It’s one of the top multi-pitch trad routes in British climbing; a true classic and a masterclass in route-finding.
A Dream of White Horses on the North Stack of Gogarth in Anglesey stitches its way across the imposing, off-vertical cliff-face and hanging slabs above a zawn.
With sketchy, infrequent footholds and the constant risk of taking a huge pendulum should you fall, the exposure alone justifies its HVS grade. But I’ve still dreamed of climbing it for years, and this September I got the chance.
The haunting sound of a seal singing in the sea cave at the foot of the cliff only added to the atmosphere as we prepared to tackle the first pitch after abseiling down to the belay.
Climbing blind always makes finding holds more tricky, and even sighted climbers tackling Dream find it notoriously hard to spot the thin edges that serve as toeholds above the long drop to the roiling sea.
In fact, my guide, top Mountain Instructor Libby Peter, was so concerned that she’d suggested we climb as a team of three, and so we were joined by Olly Chapman, a strong young climber who is training to become a Guide.
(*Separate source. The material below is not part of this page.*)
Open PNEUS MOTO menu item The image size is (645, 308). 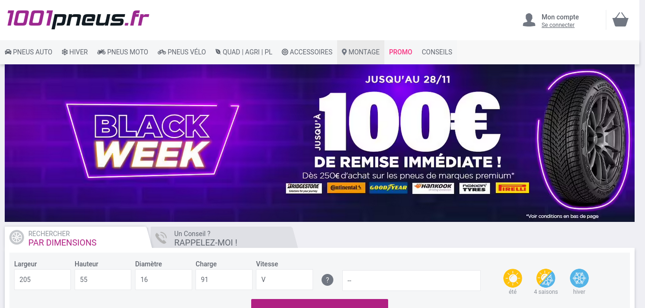[x=123, y=52]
It was a wise precaution. Each of the pitches has points out of sight of the belayer, and unless you know the route well, most climbers use tell-tale chalk marks to follow its erratic path, across, up, down and round corners, grooves and bulges.
Being in a Zawn, much of the route lies in shadow and it can get pretty chilly at the hanging belays, so I was really glad I’d brought a windproof jacket and an extra fleece.
But with a cool September breeze funnelling past me it was difficult to stay warm, and I was dreaming of a hot cup of tea as I got ready for the sensational final pitch which weaves across a series of pillars and grooves on a slab overhanging the hollowed-out base of the cliff.
Of course I could see none of this, but Libby had warned me that it might be ‘challenging’. And I was still warming up when I reached what for me turned out to be the crux: a tricky downclimb, round a bulge, across the void to bridge a deep groove.
Finding nothing for my left foot, I asked Libby for directions, only to be told that the sole option was a narrow ledge 12-inches below and further left of my outstretched shoe.
To reach it I was going to have to let go with my right hand and drop down onto it.
Simple enough if you can see but dynos are not the most blind-friendly tactic, particularly when the consequence of getting it wrong is a big swing across the face before either crashing into rock, or being left dangling beneath the overhang.
I needed to find another way. Hanging off a fully extended right arm, I groped around with my left hand until I found an invisible undercling at hip-height. Smearing with my left foot I matched hands and walked the fingers of my left round the bulge till they closed on a juggy side-pull.
As my feet cut loose, I heard the sea gurgling in the throat of the cave below and prayed that my toes would land on something positive before my arms gave out.
Miraculously my right foot found the ledge Libby had told me about, allowing me to bridge out with my left.
I heard a far-off cheer and realised that one of the other teams climbing Dream had been watching. Even better, when we topped out we found that the pair who had climbed the route before us had retrieved our gear (including approach shoes) saving us a toe-jarring scramble back to the abseil.
Sipping my tea and soaking up the September sun, I reflected on the kindness, inclusivity, and problem-solving abilities that are so abundant in the climbing community.
Whether I’m bouldering at BethWall, top-roping at The Castle, or clinging to a cliff-face, it’s an ethos that encourages me to dream of what I can still achieve, rather than have nightmares about what I have lost.